Adding the JavaScript

This is the last and most challenging phase of the project. Acrobat’s development environment is awkward, and apparently its usage of JavaScript isn’t as robust as what is available in typical browser cases.

The benefit of digging into the JavaScript functionality is to enable inline form validation, which is good for the user and good for your database.

The best way to insert your JavaScript is to attach it to your Submit button. Refer to Step 7 above. Instead of “Submit a Form,” choose “Run a JavaScript” then click the Edit button. Doing so will open a blank screen for typing your code.


Be careful, however, since the editing environment only allows one level of undo. You may want to consider writing the code in a separate program, such as DreamWeaver or Coda, and copying it into the Acrobat box when ready for testing.

At this point, you can add all the desired functionality. There are some differences between real JavaScript and Acrobat JavaScript you should be aware of.

For example, for an alert box, your code would typically look something like this:

alert(Please enter your first name.');

But in Acrobat, you must prepend the app object thusly:

app.alert("Please enter a First Name.");

Also, I haven’t found a way to use event handlers, such as onClick, so you’ll want to consider building your validation into a chain of if…else statements, with the final else submitting the form. To submit form data in Acrobat JavaScript, you’ll want to use this method:


cURL: "",

cSubmitAs: "HTML"


Hopefully this basic info will open a new world of PDF form interaction for you and your team. A good place to start exploring even further is Adobe’s PDF JavaScript Reference.

Final Thoughts

On a philosophical level, this technique completely reverses the trust relationship experience in the traditional model. Formerly, a lead would surrender their contact information and hope, based on a few summary bullet points, that your content would be worth the sacrifice of their data.

By allowing users to read first and opt-in later, you enable a more trusting first-date type of interaction with your content.

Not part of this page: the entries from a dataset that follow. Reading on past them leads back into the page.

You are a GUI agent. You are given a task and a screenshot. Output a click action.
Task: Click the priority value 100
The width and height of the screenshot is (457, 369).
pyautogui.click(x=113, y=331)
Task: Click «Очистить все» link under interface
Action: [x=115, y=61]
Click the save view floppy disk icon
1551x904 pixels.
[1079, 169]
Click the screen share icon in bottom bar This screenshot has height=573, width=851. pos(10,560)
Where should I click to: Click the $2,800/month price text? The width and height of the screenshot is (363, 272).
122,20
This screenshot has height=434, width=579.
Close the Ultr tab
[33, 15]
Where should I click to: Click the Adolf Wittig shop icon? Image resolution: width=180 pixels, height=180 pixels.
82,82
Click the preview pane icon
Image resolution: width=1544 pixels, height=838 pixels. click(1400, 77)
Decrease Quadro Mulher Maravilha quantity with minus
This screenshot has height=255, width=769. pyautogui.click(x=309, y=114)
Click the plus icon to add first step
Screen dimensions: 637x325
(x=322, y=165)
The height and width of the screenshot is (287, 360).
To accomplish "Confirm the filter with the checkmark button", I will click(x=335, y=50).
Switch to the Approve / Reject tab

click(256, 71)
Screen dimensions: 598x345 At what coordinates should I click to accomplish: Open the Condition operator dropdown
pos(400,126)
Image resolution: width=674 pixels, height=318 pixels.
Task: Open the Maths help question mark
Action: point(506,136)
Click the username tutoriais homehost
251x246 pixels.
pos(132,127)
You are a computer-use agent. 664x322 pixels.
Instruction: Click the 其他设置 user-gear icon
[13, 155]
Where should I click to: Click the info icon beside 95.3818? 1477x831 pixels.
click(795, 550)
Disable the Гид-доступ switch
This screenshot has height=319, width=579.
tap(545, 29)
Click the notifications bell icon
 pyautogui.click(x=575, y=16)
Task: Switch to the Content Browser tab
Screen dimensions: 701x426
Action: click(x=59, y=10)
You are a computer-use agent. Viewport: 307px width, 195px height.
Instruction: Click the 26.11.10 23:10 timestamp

Potential leads can mingle with your brand in a risk-free environment before committing.

Some marketers will criticize this approach because it’s entirely possible that most people will read the report and never contact you again. They would rather get a bit of contact info and let sales pound the phones until people give in.

Buying patterns, however, no longer follow this model. So the impetus is placed on marketers to create valuable content that connects with their target audience. The question now is will you create content so compelling that readers will willingly give up their personal information to learn more about your offering?


Patrick J Woods said...

Steve, you mentioned there were some requests for an example PDF.

Here's one of our deliverables with the lead-gen form embedded: (PDF, 2mb).

Right now, the form is on the last page, but we'll be testing in the coming weeks to develop some best practices regarding placement of the form, as well as placement of in-PDF calls-to-action that point to the form.

Jame Ervin said...

This is a really great post! Thanks for the tips.

Patrick J Woods said...

Thanks, Jame, I'm glad you enjoyed it.

Barrett said...

Very interesting. Any data on increased conversion?

Patrick J Woods said...

Thanks Barret. Only recently have we released this method into the wild, so there isn't enough data to make sound conjectures.

We're working to develop benchmarks that accurately measures the efficacy of this tactic, and I'll be sure to keep everyone in the loop as that process progresses.